### AVAILABLE RECORDS
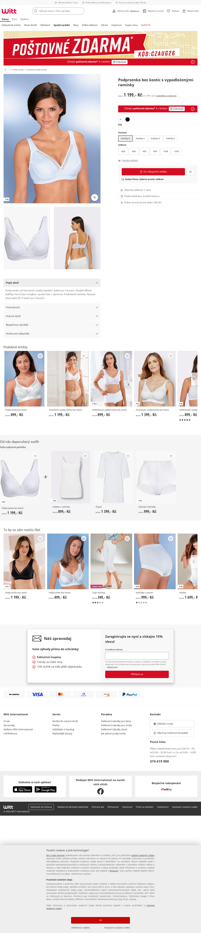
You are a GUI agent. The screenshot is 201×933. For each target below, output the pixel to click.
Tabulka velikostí (130, 160)
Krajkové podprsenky (36, 69)
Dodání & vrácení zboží (65, 721)
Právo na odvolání (144, 807)
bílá (120, 124)
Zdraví (104, 25)
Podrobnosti (13, 307)
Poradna (106, 714)
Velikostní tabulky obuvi (114, 729)
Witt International (16, 714)
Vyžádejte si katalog (63, 729)
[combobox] (64, 11)
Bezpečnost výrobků (17, 324)
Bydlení (25, 19)
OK (100, 920)
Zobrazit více (112, 667)
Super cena (131, 25)
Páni (14, 19)
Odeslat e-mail (169, 724)
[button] (5, 70)
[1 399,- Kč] (113, 477)
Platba (55, 725)
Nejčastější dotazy (62, 733)
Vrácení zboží (13, 316)
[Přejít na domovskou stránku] (9, 11)
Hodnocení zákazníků (17, 333)
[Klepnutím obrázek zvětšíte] (94, 197)
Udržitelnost (10, 733)
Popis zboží (12, 282)
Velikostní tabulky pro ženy (116, 721)
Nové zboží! (30, 25)
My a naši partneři (55, 855)
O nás (7, 721)
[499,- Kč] (24, 379)
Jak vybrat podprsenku (113, 733)
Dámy (5, 19)
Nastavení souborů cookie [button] (184, 807)
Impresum (127, 807)
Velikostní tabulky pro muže (116, 725)
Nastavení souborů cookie (117, 927)
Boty (75, 25)
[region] (100, 889)
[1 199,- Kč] (68, 379)
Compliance (163, 807)
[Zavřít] (197, 832)
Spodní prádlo (62, 25)
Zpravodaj (9, 725)
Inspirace (116, 25)
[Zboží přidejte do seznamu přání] (190, 171)
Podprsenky (18, 69)
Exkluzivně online (11, 25)
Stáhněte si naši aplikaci (34, 782)
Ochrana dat (98, 807)
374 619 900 (159, 761)
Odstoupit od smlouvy (41, 807)
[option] (120, 119)
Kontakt (155, 714)
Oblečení (45, 25)
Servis (56, 714)
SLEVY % (145, 25)
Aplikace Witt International (18, 729)
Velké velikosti (89, 25)
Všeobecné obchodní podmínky (72, 807)
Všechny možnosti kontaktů (172, 733)
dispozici (114, 870)
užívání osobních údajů (142, 855)
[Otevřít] (192, 62)
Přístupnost (113, 807)
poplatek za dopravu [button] (166, 95)
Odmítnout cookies (80, 927)
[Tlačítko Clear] (81, 11)
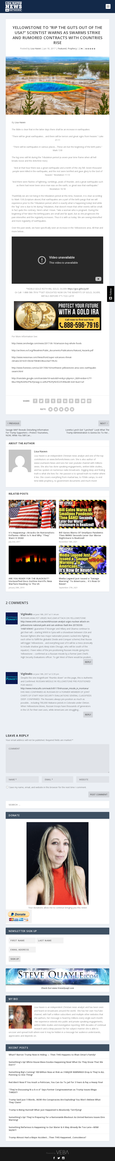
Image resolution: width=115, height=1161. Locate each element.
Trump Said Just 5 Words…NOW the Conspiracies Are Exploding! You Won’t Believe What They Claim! (55, 1101)
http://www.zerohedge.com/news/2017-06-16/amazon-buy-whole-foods (47, 343)
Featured (62, 48)
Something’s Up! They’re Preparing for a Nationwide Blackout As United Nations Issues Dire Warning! (57, 1118)
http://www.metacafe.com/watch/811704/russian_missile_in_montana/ (55, 688)
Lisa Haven (35, 48)
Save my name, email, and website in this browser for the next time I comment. (47, 787)
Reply (88, 662)
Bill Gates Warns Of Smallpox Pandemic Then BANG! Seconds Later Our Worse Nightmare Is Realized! (81, 535)
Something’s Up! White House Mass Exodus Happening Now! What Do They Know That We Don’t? (56, 1063)
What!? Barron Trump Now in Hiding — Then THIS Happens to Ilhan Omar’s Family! (52, 1054)
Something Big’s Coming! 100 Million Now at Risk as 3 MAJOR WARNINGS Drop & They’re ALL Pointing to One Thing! (56, 1073)
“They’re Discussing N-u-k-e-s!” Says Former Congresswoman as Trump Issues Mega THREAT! (53, 1091)
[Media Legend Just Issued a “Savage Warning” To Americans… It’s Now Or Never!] (82, 560)
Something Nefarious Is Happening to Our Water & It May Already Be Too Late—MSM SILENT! (54, 1128)
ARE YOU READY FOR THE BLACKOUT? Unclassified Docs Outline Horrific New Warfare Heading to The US (30, 581)
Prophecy (72, 48)
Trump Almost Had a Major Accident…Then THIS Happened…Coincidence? (48, 1137)
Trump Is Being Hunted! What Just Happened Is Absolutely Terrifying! (45, 1109)
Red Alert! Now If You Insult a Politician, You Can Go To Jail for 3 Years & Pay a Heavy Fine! (56, 1082)
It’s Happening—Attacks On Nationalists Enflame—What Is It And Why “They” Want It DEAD (31, 535)
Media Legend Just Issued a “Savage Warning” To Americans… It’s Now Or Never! (79, 581)
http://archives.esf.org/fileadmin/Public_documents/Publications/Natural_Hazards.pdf (52, 350)
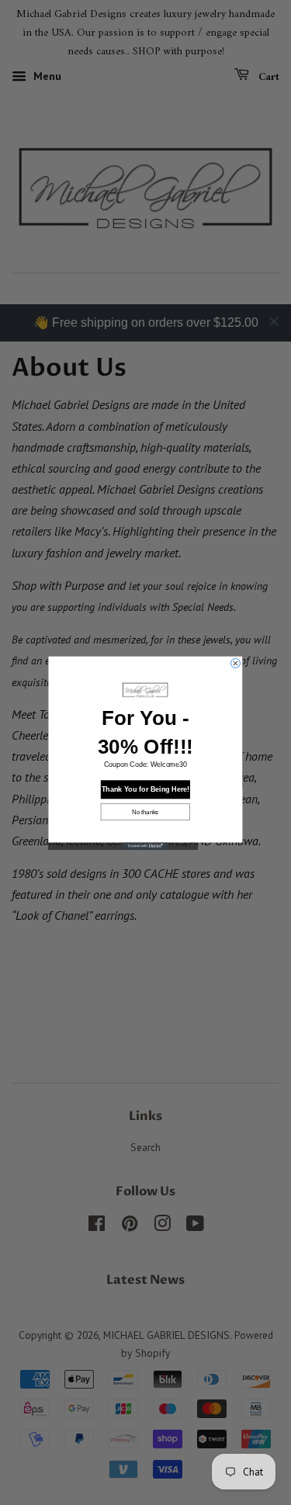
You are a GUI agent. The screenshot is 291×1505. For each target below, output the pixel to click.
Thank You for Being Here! (145, 788)
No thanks (146, 811)
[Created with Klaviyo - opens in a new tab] (146, 845)
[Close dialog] (235, 663)
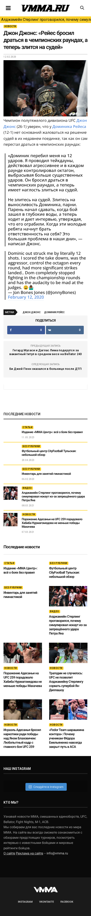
######
Please reproduce every row above word for word, leaving out the pictures.

EXPECTED ANSWER:
You are a GUI agent. The screenshot is 201×933. For each target below, output the pixel to click.
Tabulka velikostí (130, 160)
Krajkové podprsenky (36, 69)
Dodání & vrácení zboží (65, 721)
Právo na odvolání (144, 807)
bílá (120, 124)
Zdraví (104, 25)
Podrobnosti (13, 307)
Poradna (106, 714)
Velikostní tabulky obuvi (114, 729)
Witt International (16, 714)
Vyžádejte si katalog (63, 729)
[combobox] (64, 11)
Bezpečnost výrobků (17, 324)
Bydlení (25, 19)
OK (100, 920)
Zobrazit více (112, 667)
Super cena (131, 25)
Páni (14, 19)
Odeslat e-mail (169, 724)
[button] (5, 70)
[1 399,- Kč] (113, 477)
Platba (55, 725)
Nejčastější dotazy (62, 733)
Vrácení zboží (13, 316)
[Přejít na domovskou stránku] (9, 11)
Hodnocení zákazníků (17, 333)
[Klepnutím obrázek zvětšíte] (94, 197)
Udržitelnost (10, 733)
Popis zboží (12, 282)
Velikostní tabulky pro ženy (116, 721)
Nové zboží! (30, 25)
My a naši partneři (55, 855)
O nás (7, 721)
[499,- Kč] (24, 379)
Jak vybrat podprsenku (113, 733)
Dámy (5, 19)
Nastavení souborů cookie [button] (184, 807)
Impresum (127, 807)
Velikostní tabulky pro muže (116, 725)
Nastavení souborů cookie (117, 927)
Boty (75, 25)
[region] (100, 889)
[1 199,- Kč] (68, 379)
Compliance (163, 807)
[Zavřít] (197, 832)
Spodní prádlo (62, 25)
Zpravodaj (9, 725)
Inspirace (116, 25)
[Zboží přidejte do seznamu přání] (190, 171)
Podprsenky (18, 69)
Exkluzivně online (11, 25)
Stáhněte si naši aplikaci (34, 782)
Ochrana dat (98, 807)
374 619 900 (159, 761)
Odstoupit od smlouvy (41, 807)
[option] (120, 119)
Kontakt (155, 714)
Oblečení (45, 25)
Servis (56, 714)
SLEVY % (145, 25)
Aplikace Witt International (18, 729)
Velké velikosti (89, 25)
Všeobecné obchodní podmínky (72, 807)
Všechny možnosti kontaktů (172, 733)
dispozici (114, 870)
užívání osobních údajů (142, 855)
[Otevřít] (192, 62)
Přístupnost (113, 807)
poplatek za dopravu [button] (166, 95)
Odmítnout cookies (80, 927)
[Tlačítko Clear] (81, 11)
Image resolution: width=115, height=1161. Locate each element.
Trump Said Just 5 Words…NOW the Conspiracies Are Exploding! You Won’t Believe What They Claim! (55, 1101)
http://www.zerohedge.com/news/2017-06-16/amazon-buy-whole-foods (47, 343)
Featured (62, 48)
Something’s Up! They’re Preparing for a Nationwide Blackout As United Nations Issues Dire Warning! (57, 1118)
http://www.metacafe.com/watch/811704/russian_missile_in_montana/ (55, 688)
Lisa Haven (35, 48)
Save my name, email, and website in this browser for the next time I comment. (47, 787)
Reply (88, 662)
Bill Gates Warns Of Smallpox Pandemic Then BANG! Seconds Later Our Worse Nightmare Is Realized! (81, 535)
Something’s Up! White House Mass Exodus Happening Now! What Do They Know That We Don’t? (56, 1063)
What!? Barron Trump Now in Hiding — Then THIS Happens to Ilhan Omar’s Family! (52, 1054)
Something Big’s Coming! 100 Million Now at Risk as 3 MAJOR WARNINGS Drop & They’re ALL Pointing to One Thing! (56, 1073)
“They’re Discussing N-u-k-e-s!” Says Former Congresswoman as Trump Issues Mega THREAT! (53, 1091)
[Media Legend Just Issued a “Savage Warning” To Americans… It’s Now Or Never!] (82, 560)
Something Nefarious Is Happening to Our Water & It May Already Be Too Late—MSM SILENT! (54, 1128)
ARE YOU READY FOR THE BLACKOUT? Unclassified Docs Outline Horrific New Warfare Heading to The US (30, 581)
Prophecy (72, 48)
Trump Almost Had a Major Accident…Then THIS Happened…Coincidence? (48, 1137)
Trump Is Being Hunted! What Just Happened Is Absolutely Terrifying! (45, 1109)
Red Alert! Now If You Insult a Politician, You Can Go To Jail for 3 Years & Pay a Heavy Fine! (56, 1082)
It’s Happening—Attacks On Nationalists Enflame—What Is It And Why “They” Want It DEAD (31, 535)
Media Legend Just Issued a “Savage Warning” To Americans… It’s Now Or Never! (79, 581)
http://archives.esf.org/fileadmin/Public_documents/Publications/Natural_Hazards.pdf (52, 350)
You are a GUI agent. The screenshot is 291×1505. For each target below, output the pixel to click.
Thank You for Being Here! (145, 788)
No thanks (146, 811)
[Created with Klaviyo - opens in a new tab] (146, 845)
[Close dialog] (235, 663)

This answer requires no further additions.